Swap "GUI agent" for "screen assistant" in the data below, and leave everything else unchanged.
▶
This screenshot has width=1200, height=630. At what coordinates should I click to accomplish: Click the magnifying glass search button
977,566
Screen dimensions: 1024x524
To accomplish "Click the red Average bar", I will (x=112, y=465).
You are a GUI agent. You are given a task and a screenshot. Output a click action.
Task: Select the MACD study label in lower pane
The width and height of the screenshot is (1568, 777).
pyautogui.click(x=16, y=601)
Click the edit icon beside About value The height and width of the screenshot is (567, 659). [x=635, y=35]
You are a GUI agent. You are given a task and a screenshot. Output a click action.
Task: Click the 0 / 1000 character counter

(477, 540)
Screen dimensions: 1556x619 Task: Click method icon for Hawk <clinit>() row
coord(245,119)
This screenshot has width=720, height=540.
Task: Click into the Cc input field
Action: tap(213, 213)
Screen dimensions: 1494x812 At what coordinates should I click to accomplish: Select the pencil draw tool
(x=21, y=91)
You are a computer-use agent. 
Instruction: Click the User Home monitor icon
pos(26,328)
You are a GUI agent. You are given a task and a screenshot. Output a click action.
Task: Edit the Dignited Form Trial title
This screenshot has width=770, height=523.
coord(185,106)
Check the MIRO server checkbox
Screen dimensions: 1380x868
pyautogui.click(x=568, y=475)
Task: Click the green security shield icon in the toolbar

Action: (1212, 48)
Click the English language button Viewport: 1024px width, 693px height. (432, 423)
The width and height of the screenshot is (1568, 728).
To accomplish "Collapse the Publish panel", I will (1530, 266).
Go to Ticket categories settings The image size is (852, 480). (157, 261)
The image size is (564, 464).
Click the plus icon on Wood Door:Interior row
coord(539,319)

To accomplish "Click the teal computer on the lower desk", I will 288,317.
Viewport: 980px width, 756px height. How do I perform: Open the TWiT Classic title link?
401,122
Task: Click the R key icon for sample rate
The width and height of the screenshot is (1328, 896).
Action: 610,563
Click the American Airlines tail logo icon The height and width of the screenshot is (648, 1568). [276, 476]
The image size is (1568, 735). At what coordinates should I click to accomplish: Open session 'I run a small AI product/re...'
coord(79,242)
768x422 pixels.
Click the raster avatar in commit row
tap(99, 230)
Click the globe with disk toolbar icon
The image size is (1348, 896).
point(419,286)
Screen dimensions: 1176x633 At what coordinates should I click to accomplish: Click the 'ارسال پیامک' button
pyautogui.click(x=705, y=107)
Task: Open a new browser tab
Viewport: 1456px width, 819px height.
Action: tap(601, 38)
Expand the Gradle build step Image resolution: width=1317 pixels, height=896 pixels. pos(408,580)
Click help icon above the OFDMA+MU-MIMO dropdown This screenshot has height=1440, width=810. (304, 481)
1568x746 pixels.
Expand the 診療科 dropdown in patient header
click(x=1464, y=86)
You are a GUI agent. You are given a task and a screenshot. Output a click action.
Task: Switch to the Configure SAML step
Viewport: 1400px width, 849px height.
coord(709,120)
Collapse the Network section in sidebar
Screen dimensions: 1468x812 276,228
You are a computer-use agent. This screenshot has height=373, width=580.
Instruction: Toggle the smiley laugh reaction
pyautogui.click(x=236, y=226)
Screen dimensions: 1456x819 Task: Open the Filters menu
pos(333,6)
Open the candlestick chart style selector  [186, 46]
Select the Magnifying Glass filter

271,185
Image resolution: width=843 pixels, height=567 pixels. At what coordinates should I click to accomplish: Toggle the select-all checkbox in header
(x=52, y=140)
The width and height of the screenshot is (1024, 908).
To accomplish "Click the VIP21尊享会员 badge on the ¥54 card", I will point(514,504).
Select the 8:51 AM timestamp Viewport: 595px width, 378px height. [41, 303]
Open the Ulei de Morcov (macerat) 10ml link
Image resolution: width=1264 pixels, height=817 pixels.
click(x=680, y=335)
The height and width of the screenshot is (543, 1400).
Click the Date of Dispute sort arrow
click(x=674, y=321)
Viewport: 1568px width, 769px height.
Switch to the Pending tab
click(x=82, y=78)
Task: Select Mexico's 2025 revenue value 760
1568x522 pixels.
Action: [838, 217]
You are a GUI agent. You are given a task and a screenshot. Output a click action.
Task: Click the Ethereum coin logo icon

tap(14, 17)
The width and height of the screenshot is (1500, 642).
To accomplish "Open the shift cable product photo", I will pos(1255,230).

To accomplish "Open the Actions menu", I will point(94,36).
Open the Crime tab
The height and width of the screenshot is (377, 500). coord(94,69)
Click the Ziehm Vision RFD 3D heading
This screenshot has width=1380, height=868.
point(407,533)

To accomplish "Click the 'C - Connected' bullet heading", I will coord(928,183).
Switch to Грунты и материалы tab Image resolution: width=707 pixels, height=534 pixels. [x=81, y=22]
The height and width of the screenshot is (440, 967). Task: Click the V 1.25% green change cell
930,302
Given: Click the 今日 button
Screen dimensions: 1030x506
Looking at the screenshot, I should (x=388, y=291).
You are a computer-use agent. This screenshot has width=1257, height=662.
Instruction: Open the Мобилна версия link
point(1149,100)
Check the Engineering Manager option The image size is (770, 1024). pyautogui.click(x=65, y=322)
◀
REPLY TO THE EXERCISE =>
This screenshot has width=1200, height=630. At what coordinates should I click to accomplish: Click the magnifying glass search button
977,566
Screen dimensions: 1024x524
To accomplish "Click the red Average bar", I will (x=112, y=465).
You are a screen assistant. You are given a task and a screenshot. Output a click action.
Task: Select the MACD study label in lower pane
The width and height of the screenshot is (1568, 777).
pyautogui.click(x=16, y=601)
Click the edit icon beside About value The height and width of the screenshot is (567, 659). [x=635, y=35]
You are a screen assistant. You are given a task and a screenshot. Output a click action.
Task: Click the 0 / 1000 character counter

(477, 540)
Screen dimensions: 1556x619 Task: Click method icon for Hawk <clinit>() row
coord(245,119)
This screenshot has width=720, height=540.
Task: Click into the Cc input field
Action: tap(213, 213)
Screen dimensions: 1494x812 At what coordinates should I click to accomplish: Select the pencil draw tool
(x=21, y=91)
You are a computer-use agent. 
Instruction: Click the User Home monitor icon
pos(26,328)
You are a screen assistant. You are given a task and a screenshot. Output a click action.
Task: Edit the Dignited Form Trial title
This screenshot has width=770, height=523.
coord(185,106)
Check the MIRO server checkbox
Screen dimensions: 1380x868
pyautogui.click(x=568, y=475)
Task: Click the green security shield icon in the toolbar

Action: (1212, 48)
Click the English language button Viewport: 1024px width, 693px height. (432, 423)
The width and height of the screenshot is (1568, 728).
To accomplish "Collapse the Publish panel", I will (1530, 266).
Go to Ticket categories settings The image size is (852, 480). (157, 261)
The image size is (564, 464).
Click the plus icon on Wood Door:Interior row
coord(539,319)

To accomplish "Click the teal computer on the lower desk", I will 288,317.
Viewport: 980px width, 756px height. How do I perform: Open the TWiT Classic title link?
401,122
Task: Click the R key icon for sample rate
The width and height of the screenshot is (1328, 896).
Action: 610,563
Click the American Airlines tail logo icon The height and width of the screenshot is (648, 1568). [276, 476]
The image size is (1568, 735). At what coordinates should I click to accomplish: Open session 'I run a small AI product/re...'
coord(79,242)
768x422 pixels.
Click the raster avatar in commit row
tap(99, 230)
Click the globe with disk toolbar icon
The image size is (1348, 896).
point(419,286)
Screen dimensions: 1176x633 At what coordinates should I click to accomplish: Click the 'ارسال پیامک' button
pyautogui.click(x=705, y=107)
Task: Open a new browser tab
Viewport: 1456px width, 819px height.
Action: tap(601, 38)
Expand the Gradle build step Image resolution: width=1317 pixels, height=896 pixels. pos(408,580)
Click help icon above the OFDMA+MU-MIMO dropdown This screenshot has height=1440, width=810. (304, 481)
1568x746 pixels.
Expand the 診療科 dropdown in patient header
click(x=1464, y=86)
You are a screen assistant. You are given a task and a screenshot. Output a click action.
Task: Switch to the Configure SAML step
Viewport: 1400px width, 849px height.
coord(709,120)
Collapse the Network section in sidebar
Screen dimensions: 1468x812 276,228
You are a computer-use agent. This screenshot has height=373, width=580.
Instruction: Toggle the smiley laugh reaction
pyautogui.click(x=236, y=226)
Screen dimensions: 1456x819 Task: Open the Filters menu
pos(333,6)
Open the candlestick chart style selector  [186, 46]
Select the Magnifying Glass filter

271,185
Image resolution: width=843 pixels, height=567 pixels. At what coordinates should I click to accomplish: Toggle the select-all checkbox in header
(x=52, y=140)
The width and height of the screenshot is (1024, 908).
To accomplish "Click the VIP21尊享会员 badge on the ¥54 card", I will point(514,504).
Select the 8:51 AM timestamp Viewport: 595px width, 378px height. [41, 303]
Open the Ulei de Morcov (macerat) 10ml link
Image resolution: width=1264 pixels, height=817 pixels.
click(x=680, y=335)
The height and width of the screenshot is (543, 1400).
Click the Date of Dispute sort arrow
click(x=674, y=321)
Viewport: 1568px width, 769px height.
Switch to the Pending tab
click(x=82, y=78)
Task: Select Mexico's 2025 revenue value 760
1568x522 pixels.
Action: [838, 217]
You are a screen assistant. You are given a task and a screenshot. Output a click action.
Task: Click the Ethereum coin logo icon

tap(14, 17)
The width and height of the screenshot is (1500, 642).
To accomplish "Open the shift cable product photo", I will pos(1255,230).

To accomplish "Open the Actions menu", I will point(94,36).
Open the Crime tab
The height and width of the screenshot is (377, 500). coord(94,69)
Click the Ziehm Vision RFD 3D heading
This screenshot has width=1380, height=868.
point(407,533)

To accomplish "Click the 'C - Connected' bullet heading", I will coord(928,183).
Switch to Грунты и материалы tab Image resolution: width=707 pixels, height=534 pixels. [x=81, y=22]
The height and width of the screenshot is (440, 967). Task: Click the V 1.25% green change cell
930,302
Given: Click the 今日 button
Screen dimensions: 1030x506
Looking at the screenshot, I should (x=388, y=291).
You are a computer-use agent. This screenshot has width=1257, height=662.
Instruction: Open the Мобилна версия link
point(1149,100)
Check the Engineering Manager option The image size is (770, 1024). pyautogui.click(x=65, y=322)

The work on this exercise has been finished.